Dass nur auf Vertragsstrafen (für die nur der Fahrer haftet) und nicht auf Unterlassung (für die auch der Halter haftet) gesetzt wird, überrascht nicht. Unterlassungsansprüche machen viel Arbeit und bringen oft nichts ein. Daher versuchen die Akteure, das „beste“ aus beiden Welten zusammenzubringen, nämlich die Haftung für die Vertragsstrafe und die Haftung des Zustandsstörers. Dass die Dinge rechtlich nichts miteinander zu tun haben, stört die Akteure nicht. Vielmehr ist das Gegenteil der Fall: Die Verwirrung hat Methode, denn solange sich genügend Halter durch die juristischen Halbwahrheiten einschüchtern lassen und freiwillig zahlen, klingeln die Kassen.

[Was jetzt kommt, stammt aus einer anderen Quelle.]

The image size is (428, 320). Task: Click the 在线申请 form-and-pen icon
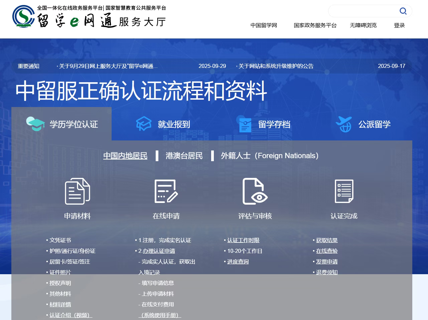pyautogui.click(x=166, y=191)
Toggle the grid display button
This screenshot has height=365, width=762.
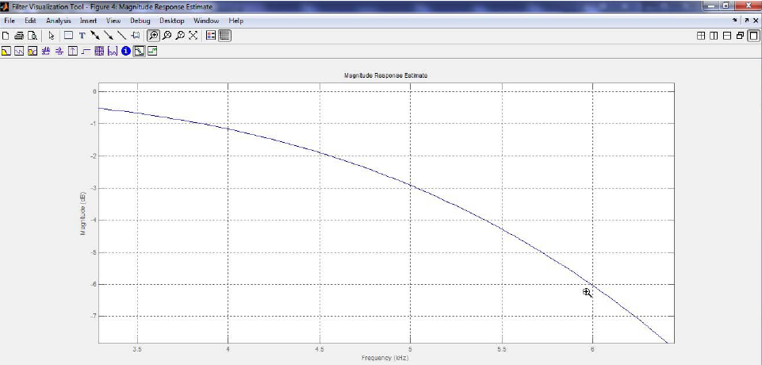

Bezahlen der Vertragsstrafe beseitigt Unterlassungsanspruch nicht
Rechtlich beseitigt allein das freiwillige Bezahlen des Privat-Knöllchens nicht die auf Unterlassung gerichtete Haftung des Halters. Beseitigen lässt sich der Unterlassungsanspruch durch Abgabe einer UVE, durch eine gerichtliche Unterlassungsverurteilung oder dadurch, dass der Berechtigte auf den Anspruch verzichtet. Ein solcher Verzicht wird zuweilen tatsächlich erklärt. Auf den Verzicht sollten sich Betroffene aber nicht allzu viel einbilden, denn der Verzicht bezieht sich in der Regel auf einen noch nicht einmal geltend gemachten Anspruch.
Fazit:
Wer das Risiko einer auf Unterlassung gerichten Haftung als Halter entgehen möchte, kann das durch Abgabe einer UVE sicherstellen. Das macht aber nur dann Sinn, wenn überhaupt Unterlassungsansprüche geltend gemacht worden sind, was regelmäßig nicht der Fall ist. Allein das Bezahlen der Vertragsstrafe beseitigt nicht den gegen den Halter gerichteten Unterlassungsanspruch. Parkplatzbewirtschafter setzen darauf, dass Menschen bereit sind, durch die Zahlung der Vertragsstrafe “reinen Tisch” zu machen. Das Spiel mit der Ungewissheit hat Methode und mehrere Mahnschreiben nacheinander lassten viele Halter einknicken, auch wenn sie eigentlich gar nicht zahlen müssten.